The same is true of the women in Bad Feminist and The House Of Hidden Mothers, both of which also detail the trauma felt by a survivor of sexual assault but place the episode as only part of the survivor's life - a terrifying and horrific part, but one that can be survived and overcome. These are narratives of suffering and struggle, but the women make something beautiful of their lives anyway.

This is especially the case in Bad Feminist, which is not a novel but a collection of essays on matters from work ethics to body shape to popular TV shows. The author, novelist and academic Gay, also writes of being gang-raped as a teenager and how hard it was to go through high school after that. She was named and shamed as a "slut" by her assailants and developed body image disorders as a result.

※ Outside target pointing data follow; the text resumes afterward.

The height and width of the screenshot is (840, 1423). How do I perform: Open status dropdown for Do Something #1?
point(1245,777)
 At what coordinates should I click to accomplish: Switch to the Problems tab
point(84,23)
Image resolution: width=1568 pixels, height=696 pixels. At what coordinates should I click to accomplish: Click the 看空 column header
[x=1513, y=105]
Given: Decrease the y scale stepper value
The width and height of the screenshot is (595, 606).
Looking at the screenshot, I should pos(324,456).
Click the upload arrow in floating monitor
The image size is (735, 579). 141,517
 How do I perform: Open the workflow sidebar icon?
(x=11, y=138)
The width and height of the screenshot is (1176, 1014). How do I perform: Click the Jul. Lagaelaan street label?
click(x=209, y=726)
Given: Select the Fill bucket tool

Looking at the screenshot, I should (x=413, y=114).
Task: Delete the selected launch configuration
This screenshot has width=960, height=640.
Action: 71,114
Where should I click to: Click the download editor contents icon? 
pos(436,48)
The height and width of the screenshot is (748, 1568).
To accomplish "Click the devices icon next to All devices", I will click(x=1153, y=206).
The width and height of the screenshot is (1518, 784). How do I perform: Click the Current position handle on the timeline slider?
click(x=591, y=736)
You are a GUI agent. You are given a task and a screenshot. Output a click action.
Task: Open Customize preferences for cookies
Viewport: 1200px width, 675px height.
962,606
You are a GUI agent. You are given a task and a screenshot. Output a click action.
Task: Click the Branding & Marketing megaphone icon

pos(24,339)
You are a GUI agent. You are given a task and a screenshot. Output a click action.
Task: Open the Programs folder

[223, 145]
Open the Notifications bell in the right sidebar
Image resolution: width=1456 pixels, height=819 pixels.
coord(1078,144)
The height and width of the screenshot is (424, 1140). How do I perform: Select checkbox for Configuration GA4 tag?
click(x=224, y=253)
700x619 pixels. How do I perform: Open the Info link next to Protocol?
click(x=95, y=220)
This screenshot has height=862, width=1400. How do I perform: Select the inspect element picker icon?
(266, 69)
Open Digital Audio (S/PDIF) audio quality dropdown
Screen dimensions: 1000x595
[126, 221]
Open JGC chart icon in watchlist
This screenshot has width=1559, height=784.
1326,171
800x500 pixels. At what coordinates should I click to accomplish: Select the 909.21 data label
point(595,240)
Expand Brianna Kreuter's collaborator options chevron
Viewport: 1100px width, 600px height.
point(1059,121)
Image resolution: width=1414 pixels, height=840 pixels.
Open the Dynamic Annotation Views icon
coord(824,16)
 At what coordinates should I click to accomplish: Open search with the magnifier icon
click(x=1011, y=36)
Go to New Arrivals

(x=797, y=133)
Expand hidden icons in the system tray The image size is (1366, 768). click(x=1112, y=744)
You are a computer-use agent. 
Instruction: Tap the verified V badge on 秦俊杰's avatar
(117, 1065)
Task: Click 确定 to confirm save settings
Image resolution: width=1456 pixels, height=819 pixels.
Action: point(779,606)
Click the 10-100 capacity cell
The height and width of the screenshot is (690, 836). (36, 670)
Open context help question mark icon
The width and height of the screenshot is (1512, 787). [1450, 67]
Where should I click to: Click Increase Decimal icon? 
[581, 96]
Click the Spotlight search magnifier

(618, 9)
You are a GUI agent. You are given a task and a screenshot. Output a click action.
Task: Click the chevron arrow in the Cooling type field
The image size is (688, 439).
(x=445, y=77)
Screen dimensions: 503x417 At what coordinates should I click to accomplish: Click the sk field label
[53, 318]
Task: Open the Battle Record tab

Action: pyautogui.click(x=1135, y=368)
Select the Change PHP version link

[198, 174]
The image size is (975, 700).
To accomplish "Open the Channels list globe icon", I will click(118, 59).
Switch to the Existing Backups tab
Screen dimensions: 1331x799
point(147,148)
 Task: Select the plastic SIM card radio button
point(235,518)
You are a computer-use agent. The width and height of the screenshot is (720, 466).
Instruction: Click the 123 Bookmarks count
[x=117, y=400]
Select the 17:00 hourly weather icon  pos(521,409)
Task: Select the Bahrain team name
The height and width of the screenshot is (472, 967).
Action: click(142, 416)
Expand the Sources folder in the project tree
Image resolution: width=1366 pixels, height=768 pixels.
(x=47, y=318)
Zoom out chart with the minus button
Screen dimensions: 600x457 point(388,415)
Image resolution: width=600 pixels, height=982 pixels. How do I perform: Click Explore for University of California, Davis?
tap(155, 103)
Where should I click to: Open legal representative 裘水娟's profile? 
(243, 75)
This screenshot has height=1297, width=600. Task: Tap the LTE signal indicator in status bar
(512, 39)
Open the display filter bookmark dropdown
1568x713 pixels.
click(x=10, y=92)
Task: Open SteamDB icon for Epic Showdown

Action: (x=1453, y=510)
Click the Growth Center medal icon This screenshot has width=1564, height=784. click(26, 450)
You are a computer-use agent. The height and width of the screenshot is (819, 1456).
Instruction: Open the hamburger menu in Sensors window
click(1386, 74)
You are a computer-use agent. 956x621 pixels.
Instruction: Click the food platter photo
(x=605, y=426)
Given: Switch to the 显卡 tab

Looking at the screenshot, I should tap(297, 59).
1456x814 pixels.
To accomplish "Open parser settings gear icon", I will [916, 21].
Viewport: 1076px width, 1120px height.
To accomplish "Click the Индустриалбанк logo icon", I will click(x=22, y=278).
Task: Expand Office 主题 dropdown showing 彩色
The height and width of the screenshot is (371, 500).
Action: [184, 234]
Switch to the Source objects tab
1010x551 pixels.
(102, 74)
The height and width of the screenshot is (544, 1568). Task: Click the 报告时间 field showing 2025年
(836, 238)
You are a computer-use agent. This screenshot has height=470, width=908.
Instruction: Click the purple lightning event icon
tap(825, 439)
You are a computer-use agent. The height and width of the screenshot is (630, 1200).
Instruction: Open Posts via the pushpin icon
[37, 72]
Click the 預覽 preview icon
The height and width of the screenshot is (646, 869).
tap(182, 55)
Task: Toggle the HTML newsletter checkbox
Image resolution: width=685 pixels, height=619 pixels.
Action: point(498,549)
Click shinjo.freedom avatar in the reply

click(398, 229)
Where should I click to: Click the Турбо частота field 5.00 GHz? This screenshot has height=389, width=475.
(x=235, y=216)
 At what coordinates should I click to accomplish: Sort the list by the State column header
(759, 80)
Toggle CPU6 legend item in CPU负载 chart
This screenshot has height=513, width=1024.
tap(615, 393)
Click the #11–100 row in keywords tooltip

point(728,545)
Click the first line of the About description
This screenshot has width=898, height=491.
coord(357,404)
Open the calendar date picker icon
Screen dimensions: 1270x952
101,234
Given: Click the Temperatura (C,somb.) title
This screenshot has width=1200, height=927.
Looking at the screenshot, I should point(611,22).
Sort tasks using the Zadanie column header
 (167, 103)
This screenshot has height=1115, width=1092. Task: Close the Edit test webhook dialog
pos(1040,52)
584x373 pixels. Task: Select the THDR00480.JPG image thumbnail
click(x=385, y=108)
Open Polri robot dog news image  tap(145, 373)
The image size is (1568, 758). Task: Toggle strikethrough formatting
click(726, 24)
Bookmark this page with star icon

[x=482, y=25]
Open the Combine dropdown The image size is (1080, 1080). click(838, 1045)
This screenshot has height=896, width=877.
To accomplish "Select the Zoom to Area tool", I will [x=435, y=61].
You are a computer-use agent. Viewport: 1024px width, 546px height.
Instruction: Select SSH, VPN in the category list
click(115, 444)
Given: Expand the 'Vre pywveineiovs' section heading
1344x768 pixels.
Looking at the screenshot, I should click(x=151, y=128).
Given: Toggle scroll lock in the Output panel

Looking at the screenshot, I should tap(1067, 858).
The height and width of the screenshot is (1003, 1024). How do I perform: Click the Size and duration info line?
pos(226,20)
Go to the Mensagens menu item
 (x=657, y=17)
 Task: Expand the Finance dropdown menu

Today, Gay is a professor of English at Purdue University, a tournament-level Scrabble player and writes social commentaries with wit, flair and tender humour.

She still experiences traumatic flashbacks in moments of intimacy with a lover, but this does not hold her back from relationships. Nor does it make her want to silence discussions on sexual violence or ban books on the topic - in fact, quite the contrary.

"Reading and writing have always pulled me out of the darkest experiences in my life," she writes in What We Hunger For, an essay on why she loves The Hunger Games trilogy. She says this is because it is the story of a woman who endures, as she has.

"Stories have given me a place in which to lose myself. They have allowed me to remember. They have allowed me to forget. They have allowed me to imagine different endings and better possible worlds," she writes.

She has reclaimed the story of her life from an assault that could have defined it, by refusing to be silenced.

Stories have the power to shape the world and this is the sort of narrative that needs to be talked about.